_Yapılacak iş_: Aşağıdaki NATO'nun genişlemesi üzerine yazıda "Bilindiği gibi bu" sözlerinden başlayıp "tehlike altına sokulmuştur." sözlerine kadar inen bölümün tamamını harfi harfine yazın.

_Kaynak_:
Bugün özellikle NATO’nun genişlemesi demek, dünyadaki dengeleri yok eden, dünyadaki güvenlik hatlarını tehdit eden bir konumda olmak ve bunun sonucunda da taktik atom bombalı bölesel ve hatta dünya savaşına da davet demektir.
Bilindiği gibi bu konuda Türkiye’nin tutumu ve duruşu çok önemli ve özeldir.
Emperyalist egemen sınıfların yönettiği batı basını, bugünlerde attığı manşetlerde “artık savaşa hazırlanıyoruz ve savunma bütçelerimizi artırıyoruz “ diyerek bu pis savaşın psikolojik alt yapısını yapmaya ve kamuoyunuda bu konuda şartladırmaya başlamıştır.
Türkiye NATO’nun elinde kalarak ve ABD’nin son dediğini yaparak, artık kaçınılması nerdeyse imkansız olan ve önümüzdeki dönemde de olacak olan bu savaşın caydırıcı tarafında değil, kışkırtıcı tarafın safında olacağınıda son TBMM’de aldığı kararla onaylamıştır.
Bu tavır Türkiye’yi ilerde utandıracak, gereksiz yere atom silahlarınada hedef yapacak olan NATO üyesi bir ülke olarak şimdiden suçlu bir duruma sokmuştur.
Türkiye, NATO’nun yüzünden bu bakımdan da tehdit ve tehlike altına sokulmuştur.
Türkiye’de, Türkiye açısından bu durumun doğmasında ABD’den tir tir korkan iktidarın ve muhalefetin vebali ve onayı vardır.
Örneğin, daha dün, TBMM’de, NATO’nun en son olarak bünyesine, Finlandiya’yı da dahil ederek genişlemesi için oylamaya katılan ve evet diyen partiler ve de güya oylamaya katılmayan ve sözde ABD karşıtı olan ama diğer yandanda ABD’nin gazabından korkup kulislerde saklanan partiler, bu tavırlarıylada önümüzdeki olacak olan bir bölgesel ve dünya savaşınında tetiklenmesine bizzat destek vermiştir.
Hizmet etmiştir.
İçlerinde de bu saklananların sözde ABD karşıtı sol bir parti bile var dır iyimi!?

_Veriler_:
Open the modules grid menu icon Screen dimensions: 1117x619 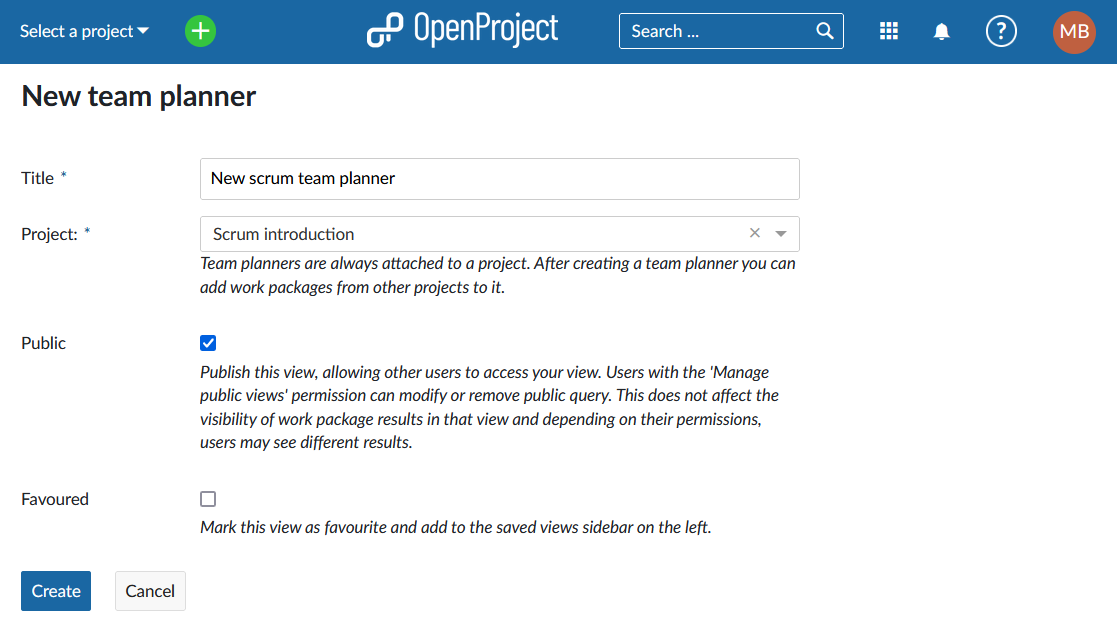(x=888, y=31)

_Çıktı aşağıda_:
Bilindiği gibi bu konuda Türkiye’nin tutumu ve duruşu çok önemli ve özeldir.
Emperyalist egemen sınıfların yönettiği batı basını, bugünlerde attığı manşetlerde “artık savaşa hazırlanıyoruz ve savunma bütçelerimizi artırıyoruz “ diyerek bu pis savaşın psikolojik alt yapısını yapmaya ve kamuoyunuda bu konuda şartladırmaya başlamıştır.
Türkiye NATO’nun elinde kalarak ve ABD’nin son dediğini yaparak, artık kaçınılması nerdeyse imkansız olan ve önümüzdeki dönemde de olacak olan bu savaşın caydırıcı tarafında değil, kışkırtıcı tarafın safında olacağınıda son TBMM’de aldığı kararla onaylamıştır.
Bu tavır Türkiye’yi ilerde utandıracak, gereksiz yere atom silahlarınada hedef yapacak olan NATO üyesi bir ülke olarak şimdiden suçlu bir duruma sokmuştur.
Türkiye, NATO’nun yüzünden bu bakımdan da tehdit ve tehlike altına sokulmuştur.